Chapter 01

2 0 0
                                        

➣ Feliz lectura



"Semuanya akan baik-baik saja"

Hanya itu yang Ibu katakan setelah keluar dari ruangan kepala sekolah.

Aku tahu ia lelah dari lebarnya kantung hitam yang bertengger dibawah matanya. Juga dengan helaan nafas panjang yang sudah tidak bisa lagi ku hitung hari ini.

Aku paham betul dengan beratnya hari-hari yang terlewati setelah meninggalnya Ayah hari itu. Hari-hari yang begitu berat melukai aku dan Ibu. Meskipun Ibu terlihat tegar dan berhati luas tapi aku sering memergokinya menangis sendirian dalam kamar. Kepergian Ayah memang menjadi cobaan terbesar kami.

Aku hanya mengangguki perkataan Ibu lalu mengikuti langkah Ibu menuju ruang guru sesuai instruksi dari bapak kepala sekolah.

Langkah ku berhenti di depan pintu masuk. Ku lihat di dalam Ibu sedang berbicara dengan seorang wanita berbaju kaos dan memakai celana training. Di lihat dari pakainya yang tampak beda sendiri aku mengambil kesimpulan bahwa ia adalah guru olahraga.

Aku memalingkan wajah saat merasa di perhatikan. Sebenarnya sejak keluar dari ruang kepala sekolah aku sudah mengetahui kalau seseorang telah mengikuti kami.

Sejak kecelakaan itu entah bagaimana bisa aku dapat melihat hantu. Apakah ini takdir yang sering Ayah bicarakan saat masih hidup? Pertanyaan itu berputar di otakku selama ini. Tapi kenyataan yang ku dapat aku memang peka terhadap keberadaan mereka.

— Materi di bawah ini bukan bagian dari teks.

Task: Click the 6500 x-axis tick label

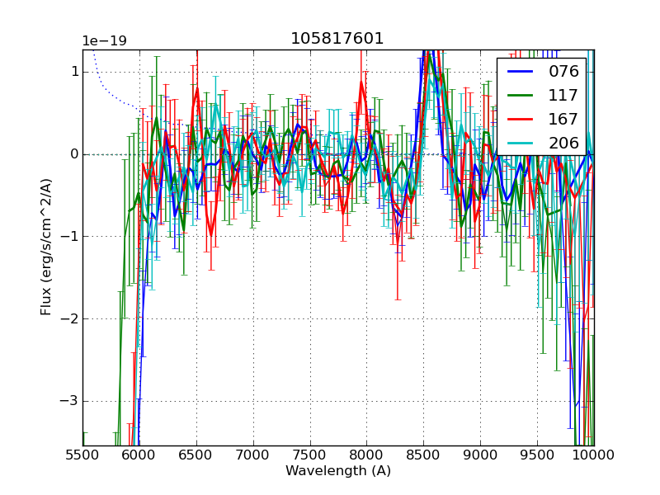Action: [196, 455]
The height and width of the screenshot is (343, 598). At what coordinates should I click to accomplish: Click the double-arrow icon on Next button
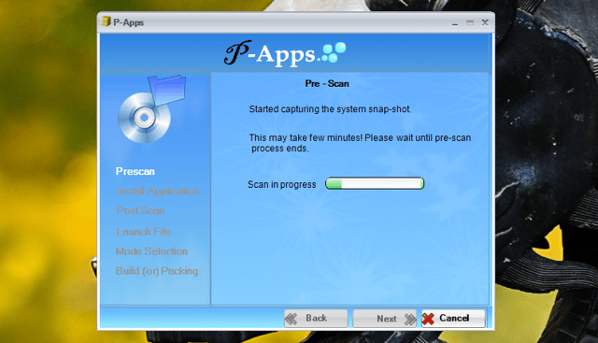coord(410,319)
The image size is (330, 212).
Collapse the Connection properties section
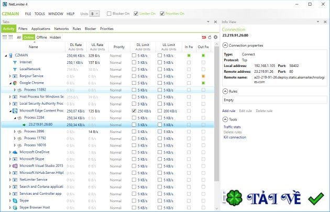[x=225, y=47]
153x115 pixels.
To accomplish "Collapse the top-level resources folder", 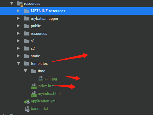I will 12,3.
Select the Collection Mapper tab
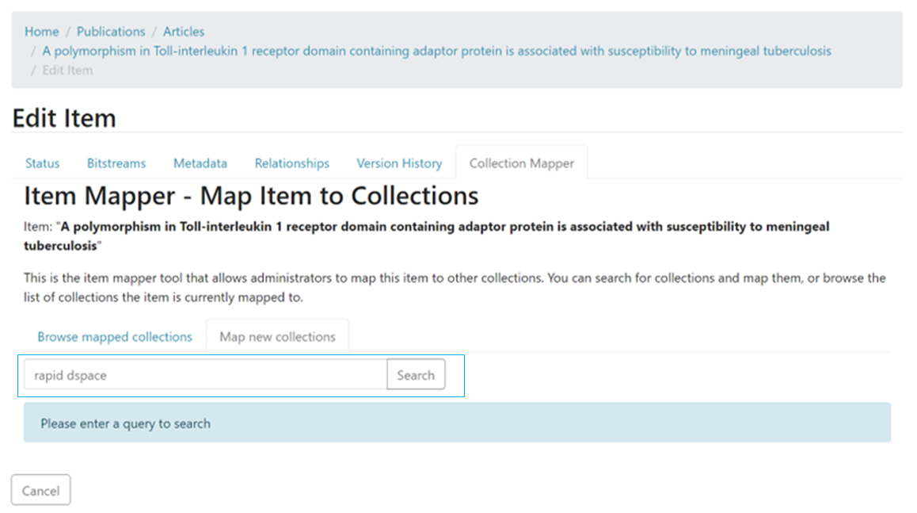The height and width of the screenshot is (513, 917). [x=521, y=163]
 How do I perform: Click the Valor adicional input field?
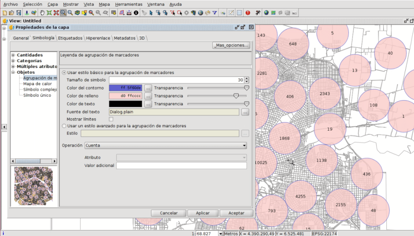[x=182, y=166]
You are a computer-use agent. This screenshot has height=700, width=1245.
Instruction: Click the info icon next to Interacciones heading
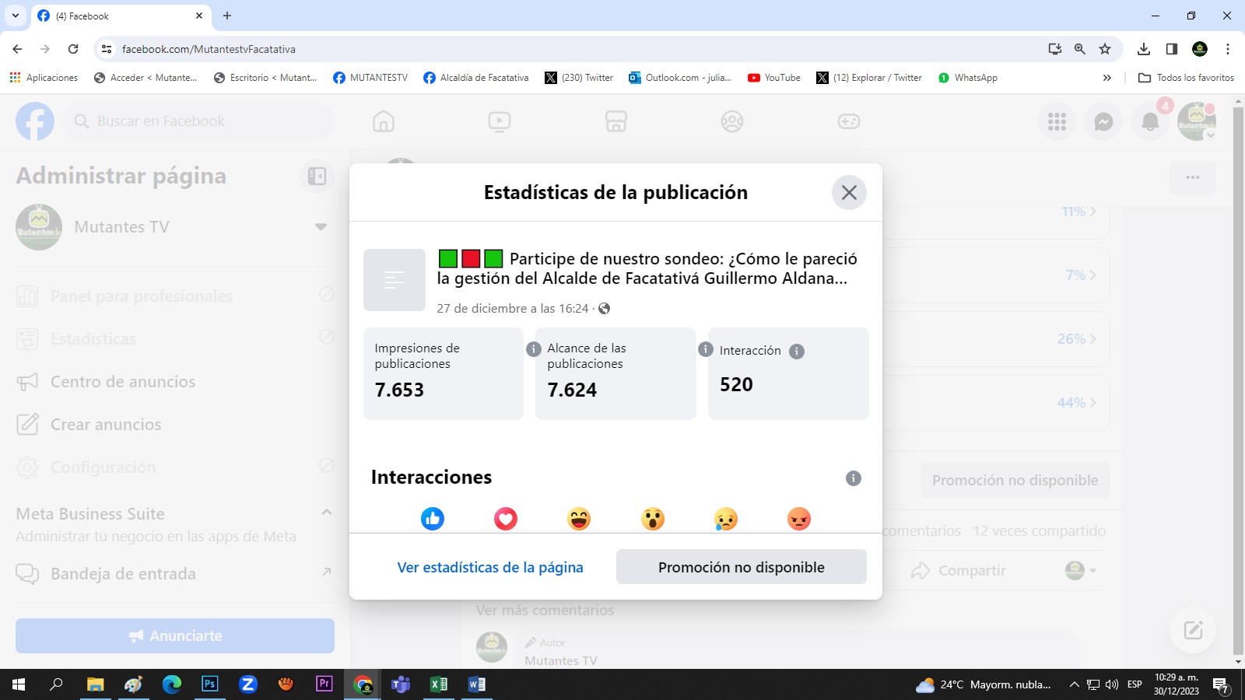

Karena itu pula aku mengurung diri dari dunia luar. Aku berusaha menghindari perkataan orang lain yang pasti akan menganggap ku gila.

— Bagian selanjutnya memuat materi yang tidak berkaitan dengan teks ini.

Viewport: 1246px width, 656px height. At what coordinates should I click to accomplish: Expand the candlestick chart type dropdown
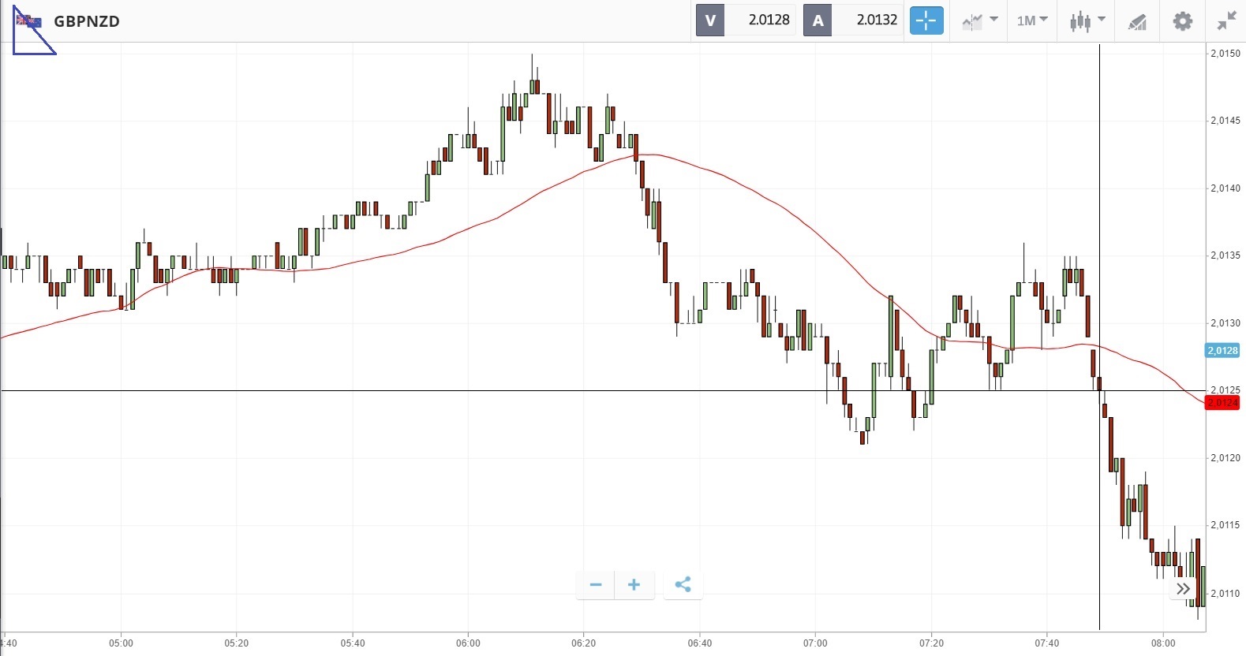pyautogui.click(x=1087, y=21)
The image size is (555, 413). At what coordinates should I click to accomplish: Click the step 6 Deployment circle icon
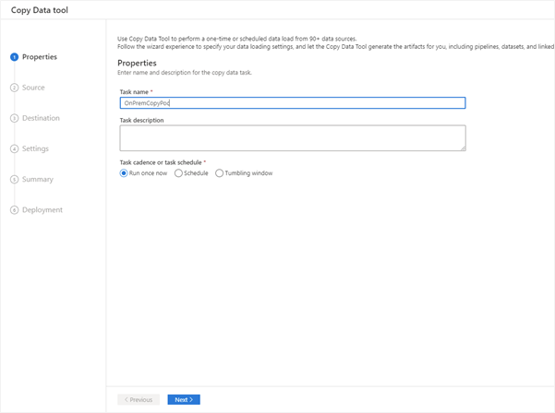(x=14, y=210)
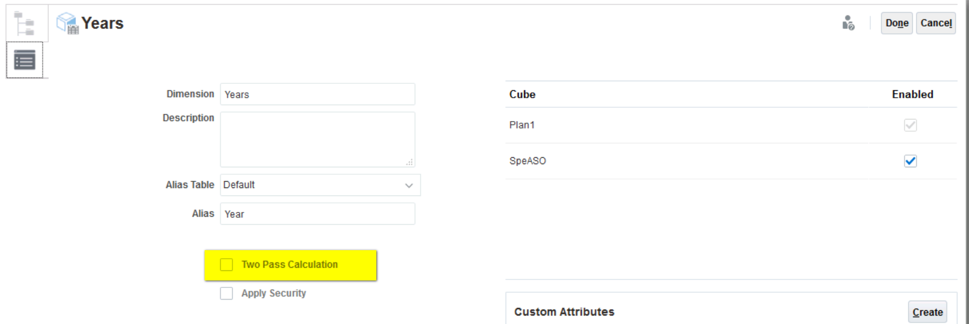Screen dimensions: 969x324
Task: Check the Apply Security checkbox
Action: click(x=226, y=293)

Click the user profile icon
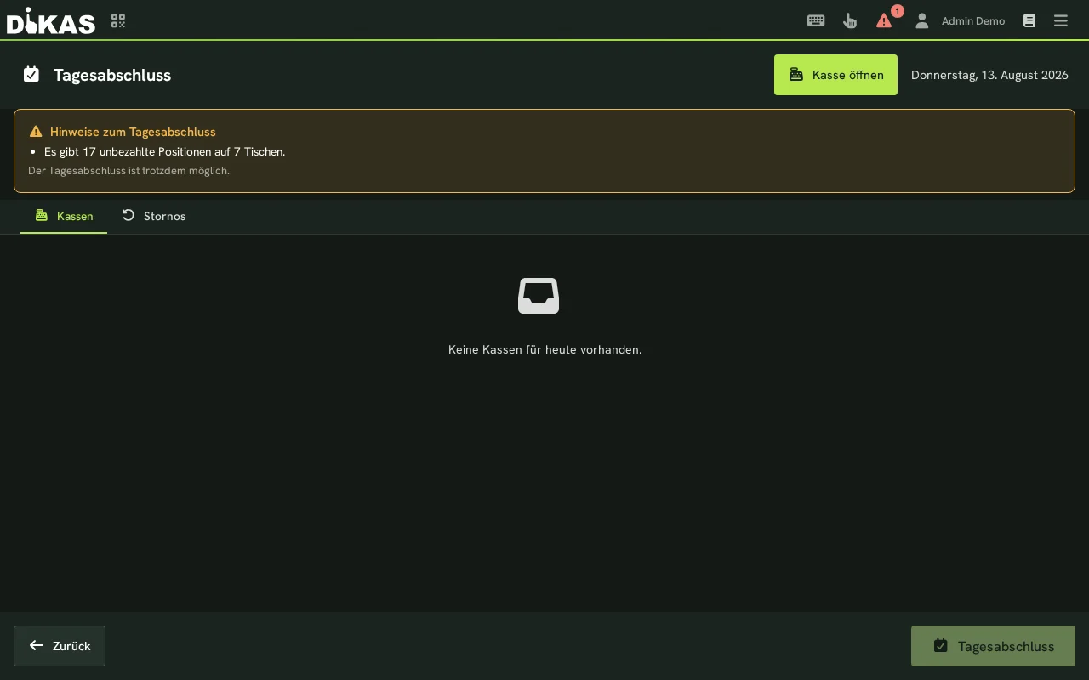click(x=921, y=20)
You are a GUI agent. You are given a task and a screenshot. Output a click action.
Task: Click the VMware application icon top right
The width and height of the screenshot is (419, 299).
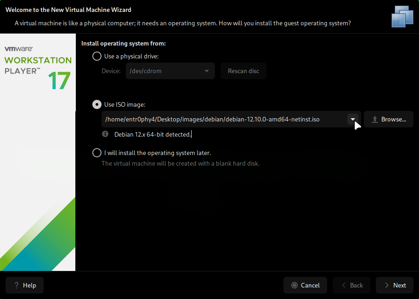click(402, 17)
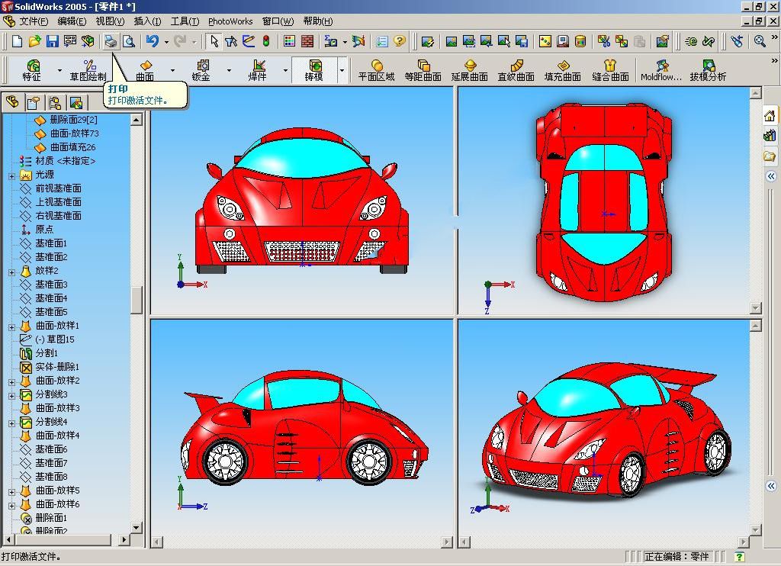
Task: Click the 缝合曲面 knit surface tool
Action: (x=610, y=70)
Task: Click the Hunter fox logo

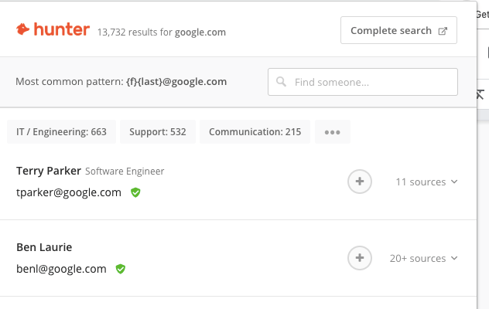Action: 24,29
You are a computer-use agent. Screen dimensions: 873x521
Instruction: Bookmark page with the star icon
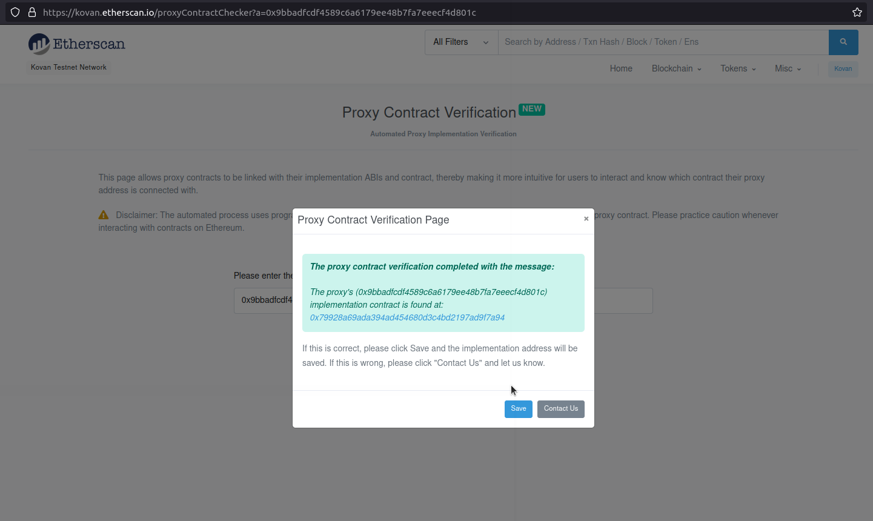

Bahkan di awal aku menerima keajaiban ini, Ibu melarikan ku ke psikiater saat mendapati ku berteriak marah pada udara kosong, menangis meraung-raung saat sosok yang menempati kamar ku tidak ingin pergi, aku ketakutan, sering menyendiri dan melamunkan hal tak penting.

Aku memaklumi Ibu yang saat itu menganggap ku gila. Pasti Ibu mengira aku sangat terpukul dengan kepergian Ayah, apalagi saat itu aku bersama Ayah di nafas terakhirnya.

Ku lempar tatapan ku jauh ke ujung koridor yang tampak tak berujung. Sepi, hanya itu yang ku dapat. Aku menghela nafas pelan berusaha menghentikan degup jantung yang bertalu-talu di dalam rongga dada ku.

Jujur saja sejak memasuki gerbang depan aku merasa aura negatif menguar dari sekolah yang tampak ramai oleh murid-murid yang bercanda tawa. Sekali dua kali aku juga melihat penampakan sosok di sudut sudut bangunan besar bertingkat tiga ini. Berusaha berpikir positif, aku lempar jauh-jauh pikiran buruk yang menggerogoti otak ku. Bukan tidak lazim lagi bangunan dengan mahluk penunggu, bahkan pohon mangga di depan rumah tetangga dihuni keluarga kuntilanak apalagi bangunan bak istana yang hanya di jelajahi hingga sore hari.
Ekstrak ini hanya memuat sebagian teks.